* [Task instructions] From the data below, set down exactly the lines between the one holding "Where should I" and the one holding "Task: Open the About tab", inclusive, and no others.

[Records from a dataset]
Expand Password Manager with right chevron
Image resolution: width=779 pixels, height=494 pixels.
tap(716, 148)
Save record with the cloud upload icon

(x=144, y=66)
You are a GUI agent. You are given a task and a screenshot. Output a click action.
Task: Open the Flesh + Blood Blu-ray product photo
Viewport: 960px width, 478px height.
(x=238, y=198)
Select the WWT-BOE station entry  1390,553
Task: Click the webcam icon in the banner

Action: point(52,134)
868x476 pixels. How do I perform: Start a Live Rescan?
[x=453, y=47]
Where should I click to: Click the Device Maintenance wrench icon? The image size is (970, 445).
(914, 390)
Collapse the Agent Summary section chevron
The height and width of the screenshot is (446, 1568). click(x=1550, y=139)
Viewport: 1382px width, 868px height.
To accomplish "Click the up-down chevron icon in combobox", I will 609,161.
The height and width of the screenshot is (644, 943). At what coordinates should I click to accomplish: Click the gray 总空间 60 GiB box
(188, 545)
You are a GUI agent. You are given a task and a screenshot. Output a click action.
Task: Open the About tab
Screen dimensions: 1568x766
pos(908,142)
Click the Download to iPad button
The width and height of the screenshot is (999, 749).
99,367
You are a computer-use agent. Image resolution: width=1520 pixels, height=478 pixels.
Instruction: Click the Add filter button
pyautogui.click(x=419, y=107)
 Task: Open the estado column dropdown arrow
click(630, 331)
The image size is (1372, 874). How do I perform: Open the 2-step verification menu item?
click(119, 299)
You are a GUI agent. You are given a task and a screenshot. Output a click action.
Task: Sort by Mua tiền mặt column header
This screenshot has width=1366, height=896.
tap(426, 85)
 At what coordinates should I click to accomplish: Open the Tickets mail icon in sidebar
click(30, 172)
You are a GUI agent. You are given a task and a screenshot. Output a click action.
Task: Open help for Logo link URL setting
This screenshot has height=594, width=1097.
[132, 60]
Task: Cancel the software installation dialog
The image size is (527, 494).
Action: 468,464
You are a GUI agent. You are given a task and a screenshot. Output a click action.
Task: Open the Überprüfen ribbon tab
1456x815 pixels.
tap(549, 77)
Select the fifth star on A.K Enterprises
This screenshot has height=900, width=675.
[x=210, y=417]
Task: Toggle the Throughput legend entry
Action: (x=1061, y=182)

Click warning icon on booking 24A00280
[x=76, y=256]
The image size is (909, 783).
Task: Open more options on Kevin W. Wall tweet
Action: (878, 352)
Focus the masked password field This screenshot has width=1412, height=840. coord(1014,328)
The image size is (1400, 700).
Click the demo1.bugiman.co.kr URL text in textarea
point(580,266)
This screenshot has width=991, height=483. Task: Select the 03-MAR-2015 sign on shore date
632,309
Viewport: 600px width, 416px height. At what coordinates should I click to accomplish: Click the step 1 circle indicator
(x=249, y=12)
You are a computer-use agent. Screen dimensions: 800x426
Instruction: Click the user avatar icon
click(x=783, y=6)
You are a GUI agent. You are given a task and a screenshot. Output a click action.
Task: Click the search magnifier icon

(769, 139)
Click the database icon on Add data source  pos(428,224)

* [Result of the task]
Where should I click to: Click the Device Maintenance wrench icon? The image size is (970, 445).
(914, 390)
Collapse the Agent Summary section chevron
The height and width of the screenshot is (446, 1568). click(x=1550, y=139)
Viewport: 1382px width, 868px height.
To accomplish "Click the up-down chevron icon in combobox", I will 609,161.
The height and width of the screenshot is (644, 943). At what coordinates should I click to accomplish: Click the gray 总空间 60 GiB box
(188, 545)
You are a GUI agent. You are given a task and a screenshot. Output a click action.
Task: Open the About tab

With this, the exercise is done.